[Data entries]
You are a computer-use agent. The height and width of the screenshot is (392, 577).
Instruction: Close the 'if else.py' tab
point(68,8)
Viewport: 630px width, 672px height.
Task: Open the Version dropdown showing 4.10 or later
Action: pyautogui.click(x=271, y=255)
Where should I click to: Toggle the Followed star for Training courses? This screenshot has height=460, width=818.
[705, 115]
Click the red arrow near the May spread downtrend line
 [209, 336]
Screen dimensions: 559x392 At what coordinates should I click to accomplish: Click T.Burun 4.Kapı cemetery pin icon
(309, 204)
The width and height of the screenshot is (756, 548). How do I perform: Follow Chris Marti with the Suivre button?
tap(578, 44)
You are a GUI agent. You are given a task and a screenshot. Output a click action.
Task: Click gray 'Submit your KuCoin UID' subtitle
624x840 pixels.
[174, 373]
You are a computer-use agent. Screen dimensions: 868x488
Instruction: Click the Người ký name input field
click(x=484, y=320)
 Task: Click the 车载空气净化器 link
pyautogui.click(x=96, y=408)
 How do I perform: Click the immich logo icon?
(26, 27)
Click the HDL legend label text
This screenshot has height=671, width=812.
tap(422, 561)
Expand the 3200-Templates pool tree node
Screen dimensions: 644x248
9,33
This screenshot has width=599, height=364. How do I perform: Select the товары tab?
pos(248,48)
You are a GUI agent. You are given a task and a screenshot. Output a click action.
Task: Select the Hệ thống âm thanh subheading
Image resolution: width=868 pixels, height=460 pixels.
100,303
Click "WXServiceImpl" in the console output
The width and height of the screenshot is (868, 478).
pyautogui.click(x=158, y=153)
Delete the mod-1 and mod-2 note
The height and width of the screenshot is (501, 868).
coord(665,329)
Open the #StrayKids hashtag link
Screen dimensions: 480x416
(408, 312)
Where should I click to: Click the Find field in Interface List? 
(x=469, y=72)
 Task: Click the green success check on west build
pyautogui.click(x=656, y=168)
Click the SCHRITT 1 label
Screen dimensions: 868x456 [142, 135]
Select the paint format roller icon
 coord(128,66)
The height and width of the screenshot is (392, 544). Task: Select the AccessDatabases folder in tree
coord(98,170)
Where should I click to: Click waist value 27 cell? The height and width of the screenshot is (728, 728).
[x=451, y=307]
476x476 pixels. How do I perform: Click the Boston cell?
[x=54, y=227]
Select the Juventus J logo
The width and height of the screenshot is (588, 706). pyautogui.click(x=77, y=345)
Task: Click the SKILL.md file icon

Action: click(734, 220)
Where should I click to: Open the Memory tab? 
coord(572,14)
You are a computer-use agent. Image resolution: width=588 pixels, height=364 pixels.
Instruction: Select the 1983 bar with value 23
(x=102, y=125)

> _Assignment_: Which lines in the data above contain "agent"? Show each one.

> _Solved problem_:
You are a computer-use agent. The height and width of the screenshot is (392, 577).
You are a GUI agent. You are given a task and a screenshot. Output a click action.
You are a computer-use agent. Screen dimensions: 868x488
You are a GUI agent. You are given a task and a screenshot. Output a click action.
You are a computer-use agent. Image resolution: width=588 pixels, height=364 pixels.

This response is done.